Where has OP said she doesn't have a few minutes? So that bit of your post is irrelevant.

OffToBedforshire · 11/04/2024 07:13

@Deathbyfluffy I tried extra, extra, extra hard and read between the lines and noticed the OP (and you) are impatient and rude with zero empathy.

Ilovemyshed · 11/04/2024 07:17

Too busy? So sad when people cannot find 1 minute of their day to be patient with someone who may have challenges. Oh to be SO busy and self important.

OP if you take a deep breath and engage a little bit you will find it quite rewarding and it will make your day so much better.
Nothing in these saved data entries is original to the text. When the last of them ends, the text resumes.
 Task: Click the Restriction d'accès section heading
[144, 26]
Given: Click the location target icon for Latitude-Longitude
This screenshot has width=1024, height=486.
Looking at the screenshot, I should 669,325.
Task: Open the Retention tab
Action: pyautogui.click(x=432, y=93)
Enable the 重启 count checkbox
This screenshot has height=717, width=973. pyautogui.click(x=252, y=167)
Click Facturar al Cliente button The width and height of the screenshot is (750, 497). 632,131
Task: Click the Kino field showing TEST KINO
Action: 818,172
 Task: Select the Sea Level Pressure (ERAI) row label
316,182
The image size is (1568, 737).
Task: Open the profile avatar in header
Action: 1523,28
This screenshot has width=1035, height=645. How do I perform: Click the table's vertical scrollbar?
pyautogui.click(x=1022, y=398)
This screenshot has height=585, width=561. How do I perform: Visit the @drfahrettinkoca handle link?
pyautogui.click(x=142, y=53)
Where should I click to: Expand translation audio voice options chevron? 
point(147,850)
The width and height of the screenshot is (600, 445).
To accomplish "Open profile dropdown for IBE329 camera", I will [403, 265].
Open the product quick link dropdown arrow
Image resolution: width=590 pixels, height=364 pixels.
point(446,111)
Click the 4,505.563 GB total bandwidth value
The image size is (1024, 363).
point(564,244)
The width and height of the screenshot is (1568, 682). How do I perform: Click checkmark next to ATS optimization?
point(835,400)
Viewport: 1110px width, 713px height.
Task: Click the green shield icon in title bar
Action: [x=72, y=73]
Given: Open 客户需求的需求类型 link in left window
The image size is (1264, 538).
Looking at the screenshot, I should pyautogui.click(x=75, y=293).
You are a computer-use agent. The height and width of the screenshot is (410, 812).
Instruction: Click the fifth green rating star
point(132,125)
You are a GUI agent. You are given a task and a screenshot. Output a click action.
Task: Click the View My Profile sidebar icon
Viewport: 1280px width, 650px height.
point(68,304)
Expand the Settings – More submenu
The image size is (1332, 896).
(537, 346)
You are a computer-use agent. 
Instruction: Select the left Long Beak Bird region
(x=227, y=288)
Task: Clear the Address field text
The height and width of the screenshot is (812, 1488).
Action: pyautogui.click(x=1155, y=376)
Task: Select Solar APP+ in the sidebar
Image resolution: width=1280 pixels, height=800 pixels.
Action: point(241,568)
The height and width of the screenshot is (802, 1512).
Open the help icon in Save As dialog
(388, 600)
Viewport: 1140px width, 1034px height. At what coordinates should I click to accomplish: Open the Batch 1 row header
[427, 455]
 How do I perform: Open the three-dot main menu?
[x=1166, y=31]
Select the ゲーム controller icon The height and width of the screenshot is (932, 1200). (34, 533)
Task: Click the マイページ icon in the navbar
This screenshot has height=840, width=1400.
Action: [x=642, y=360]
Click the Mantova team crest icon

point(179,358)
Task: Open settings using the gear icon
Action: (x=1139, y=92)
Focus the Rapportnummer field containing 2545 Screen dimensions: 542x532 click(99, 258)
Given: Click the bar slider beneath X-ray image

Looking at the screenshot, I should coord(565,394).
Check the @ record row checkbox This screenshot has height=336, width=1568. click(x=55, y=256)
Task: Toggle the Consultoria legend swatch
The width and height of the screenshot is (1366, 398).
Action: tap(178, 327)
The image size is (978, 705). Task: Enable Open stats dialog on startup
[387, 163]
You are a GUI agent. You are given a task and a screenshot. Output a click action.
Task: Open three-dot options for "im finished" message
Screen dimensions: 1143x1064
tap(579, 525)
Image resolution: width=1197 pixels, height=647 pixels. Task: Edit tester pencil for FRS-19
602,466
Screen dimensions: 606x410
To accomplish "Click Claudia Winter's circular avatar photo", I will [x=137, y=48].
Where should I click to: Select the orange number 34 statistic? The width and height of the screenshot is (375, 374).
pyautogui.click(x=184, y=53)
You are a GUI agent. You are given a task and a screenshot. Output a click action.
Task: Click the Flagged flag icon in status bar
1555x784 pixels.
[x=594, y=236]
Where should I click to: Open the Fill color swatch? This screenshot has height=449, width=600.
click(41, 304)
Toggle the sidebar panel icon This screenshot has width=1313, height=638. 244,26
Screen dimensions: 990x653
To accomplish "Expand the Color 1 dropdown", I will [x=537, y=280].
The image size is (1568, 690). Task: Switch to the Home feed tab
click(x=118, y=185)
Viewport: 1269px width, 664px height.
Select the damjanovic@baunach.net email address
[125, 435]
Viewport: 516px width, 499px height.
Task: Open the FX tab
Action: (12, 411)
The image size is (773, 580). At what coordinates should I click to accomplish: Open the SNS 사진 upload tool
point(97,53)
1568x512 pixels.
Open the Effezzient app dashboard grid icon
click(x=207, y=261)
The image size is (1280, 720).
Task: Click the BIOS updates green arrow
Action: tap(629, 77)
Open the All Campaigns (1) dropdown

Off now ... busy busy busy ... so busy.

Bestyearever2024 · 11/04/2024 07:17

mummyh2016 · 11/04/2024 07:06

The majority of your post is irrelevant. OP has said this person doesn't take no for an answer. So you can get off your high horse and instead of asking what's wrong with the OP you can start reading posts correctly.

Everyone saying oh it's only a few minutes, has the OP said they have a few minutes to spend chatting? I sometimes pop to Asda on my lunch break to get a few bits. I get 30 minutes. On a bad day it can take me 10 minutes to get there so I have 10 minutes max in store. I don't have a few minutes to chat. Am I supposed to be late back to work and risk getting told off/disciplinary just so I don't risk offending someone? If this lady won't take no for answer I'm not sure how you're supposed to get away without being rude - and that's what the issue is. No one wants to be the arsehole that offended someone with SEN.

That's tough - a 30 minute lunch break doesn't allow for much of anything to be achieved. I understand, same for me.

Luckily I have my high horse to take me to places. Super fast 🤪🥳

Zyq · 11/04/2024 07:20

Princesspollyyy · 10/04/2024 21:46

She shouldn't have to shop elsewhere

So she can say "No, thank you". It's not difficult.

Zyq · 11/04/2024 07:24

and yeah I know people will say shop for cards elsewhere but I shouldn’t have to!

Why does anyone have a god-given right to get their cards at Asda? I didn't like the selection in our local Asda and had to shop elsewhere last time I bought a birthday card. Should I complain that I shouldn't have had to do that and they should have tailored their selection to my tastes?